- **Exercise aim**
Only the lines from the beginning of the entries through the one with "Image resolution: width=412, height=2088." should be written out, please, exactly and without any pictures.

- **Data under study**
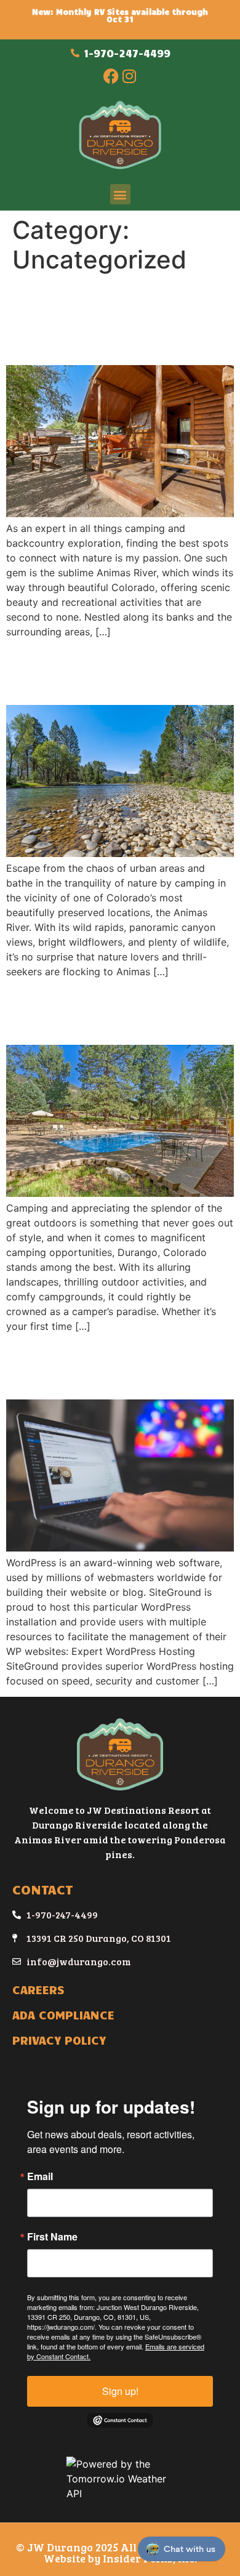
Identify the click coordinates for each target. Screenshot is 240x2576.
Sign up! (120, 2391)
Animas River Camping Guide (111, 671)
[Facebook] (111, 75)
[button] (120, 194)
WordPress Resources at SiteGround (119, 1366)
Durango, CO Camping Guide (111, 1011)
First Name (52, 2237)
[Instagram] (129, 75)
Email (40, 2176)
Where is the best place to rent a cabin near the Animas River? (116, 319)
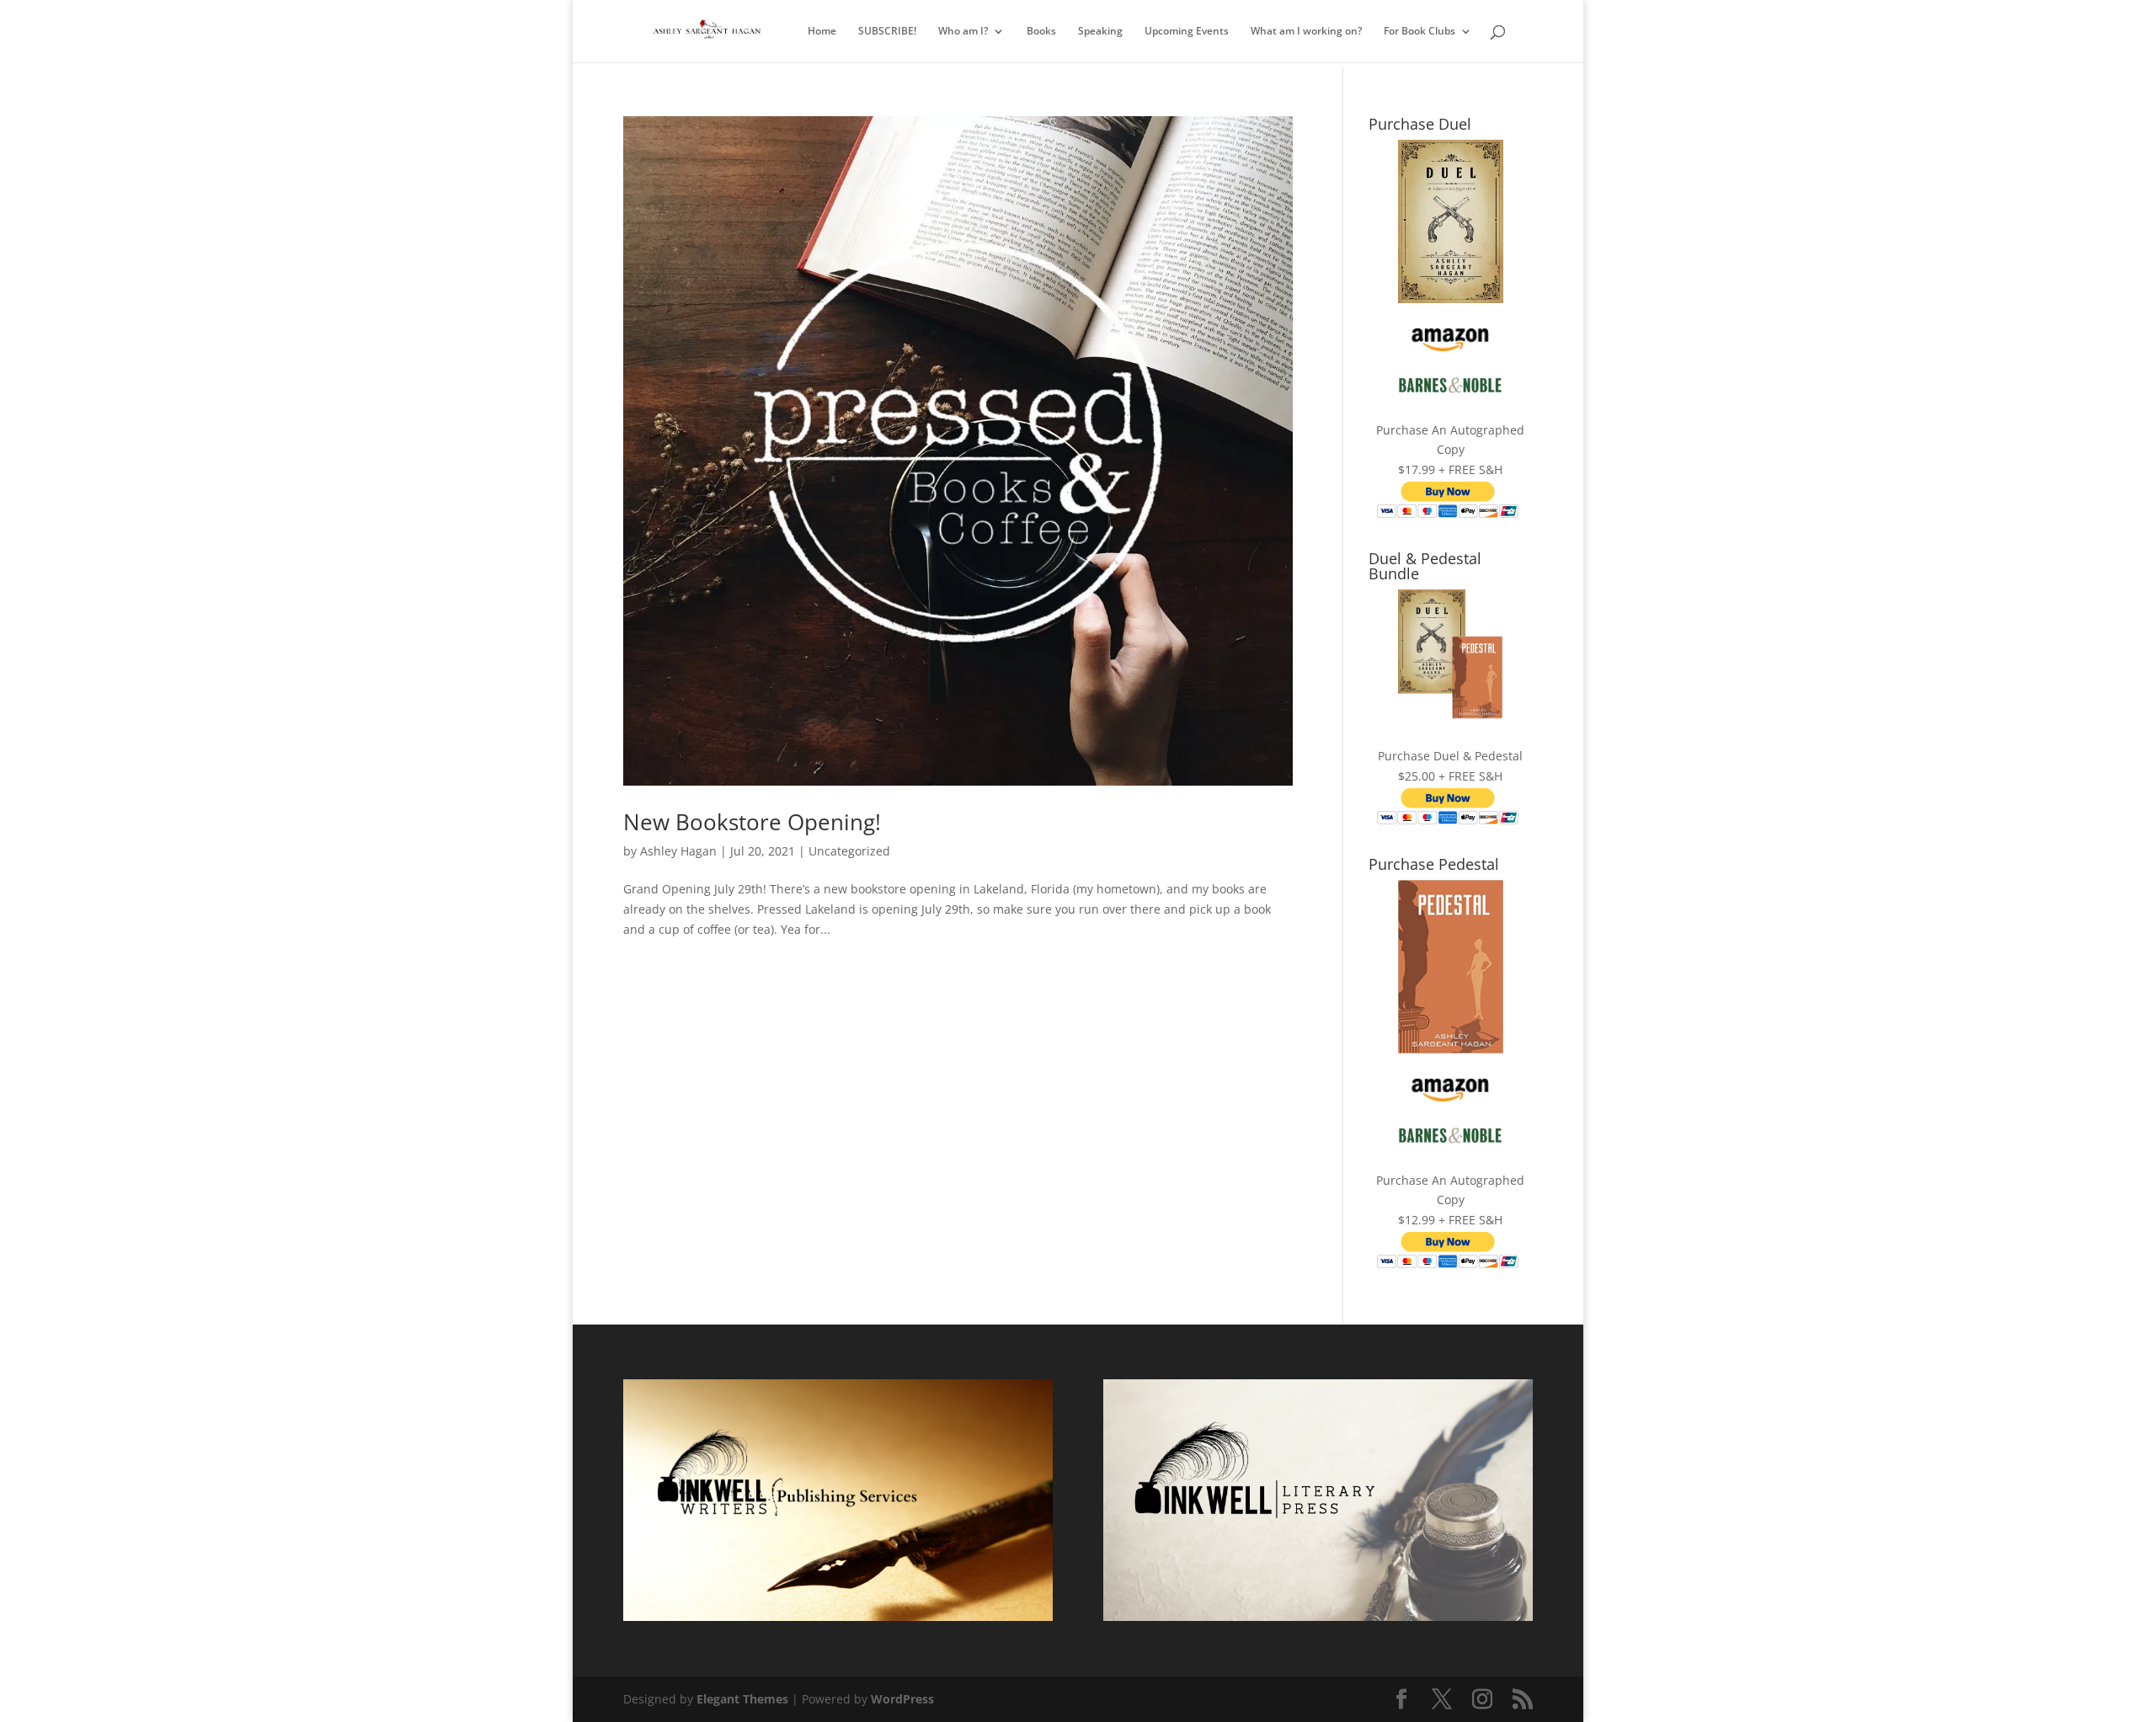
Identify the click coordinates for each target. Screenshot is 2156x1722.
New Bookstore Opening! (752, 822)
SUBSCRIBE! (887, 31)
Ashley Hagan (678, 851)
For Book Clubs (1419, 31)
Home (822, 31)
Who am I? (963, 31)
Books (1041, 31)
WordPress (902, 1699)
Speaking (1100, 31)
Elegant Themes (742, 1699)
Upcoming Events (1187, 31)
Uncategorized (849, 851)
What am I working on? (1306, 31)
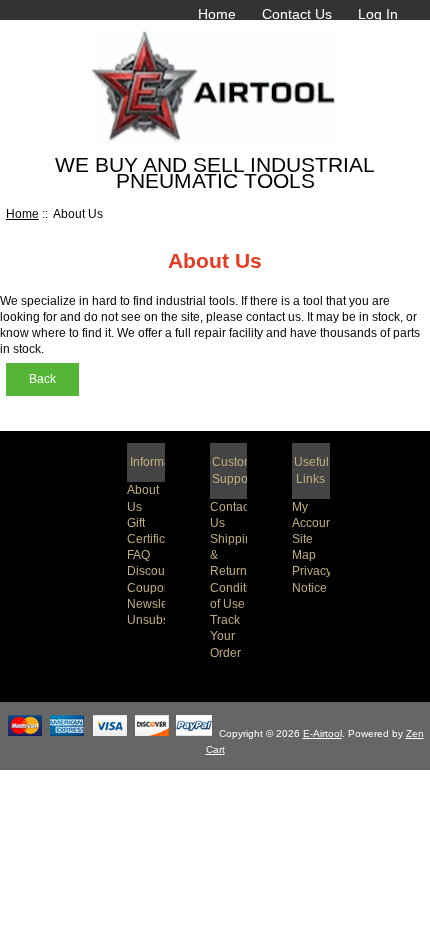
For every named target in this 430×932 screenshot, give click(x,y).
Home (217, 14)
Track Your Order (225, 635)
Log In (378, 14)
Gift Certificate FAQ (154, 538)
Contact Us (297, 14)
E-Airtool (322, 733)
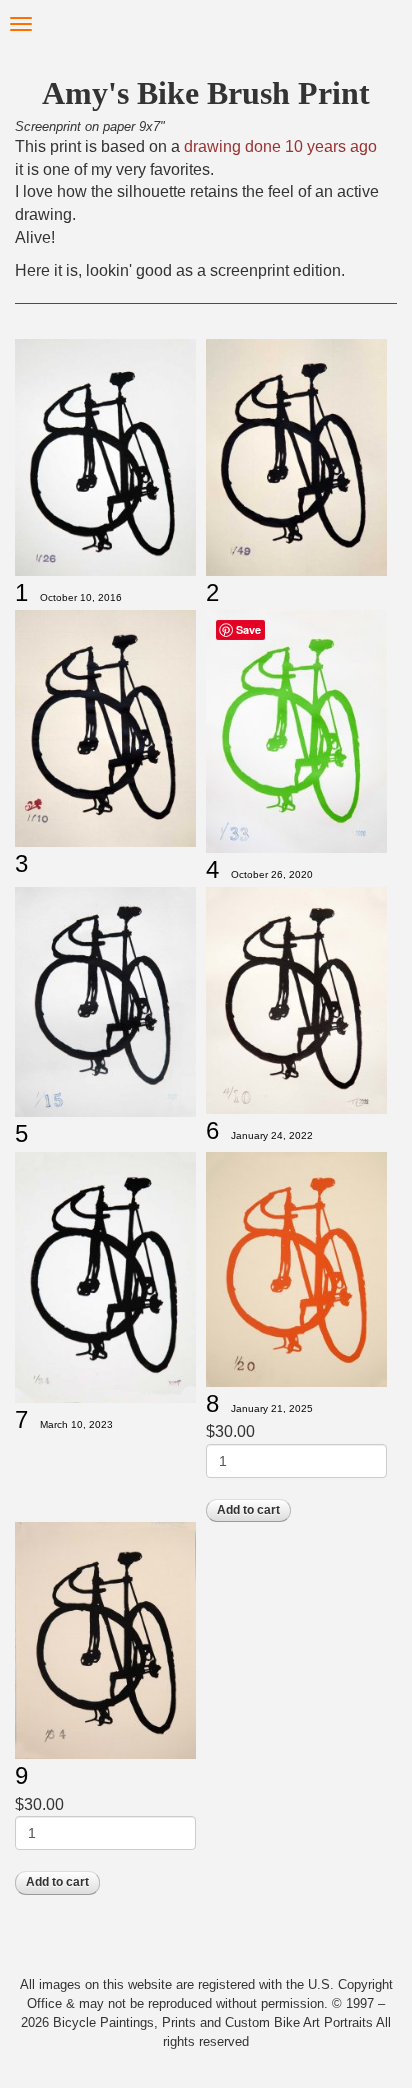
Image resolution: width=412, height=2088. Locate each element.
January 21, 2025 (272, 1408)
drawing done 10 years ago (278, 146)
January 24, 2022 (272, 1135)
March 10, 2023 (76, 1424)
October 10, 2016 (81, 597)
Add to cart (248, 1510)
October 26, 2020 (272, 874)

- **Answer to the problem**
Identify the click coordinates for each target. Screenshot is 240x2576.
Sign up! (120, 2391)
Animas River Camping Guide (111, 671)
[Facebook] (111, 75)
[button] (120, 194)
WordPress Resources at SiteGround (119, 1366)
Durango, CO Camping Guide (111, 1011)
First Name (52, 2237)
[Instagram] (129, 75)
Email (40, 2176)
Where is the best place to rent a cabin near the Animas River? (116, 319)
Identify the click coordinates for each target. Screenshot is 2156x1722.
New Bookstore Opening! (752, 822)
SUBSCRIBE! (887, 31)
Ashley Hagan (678, 851)
For Book Clubs (1419, 31)
Home (822, 31)
Who am I? (963, 31)
Books (1041, 31)
WordPress (902, 1699)
Speaking (1100, 31)
Elegant Themes (742, 1699)
Upcoming Events (1187, 31)
Uncategorized (849, 851)
What am I working on? (1306, 31)
For every named target in this 430×932 screenshot, give click(x,y).
Home (217, 14)
Track Your Order (225, 635)
Log In (378, 14)
Gift Certificate FAQ (154, 538)
Contact Us (297, 14)
E-Airtool (322, 733)
Image resolution: width=412, height=2088. Locate each element.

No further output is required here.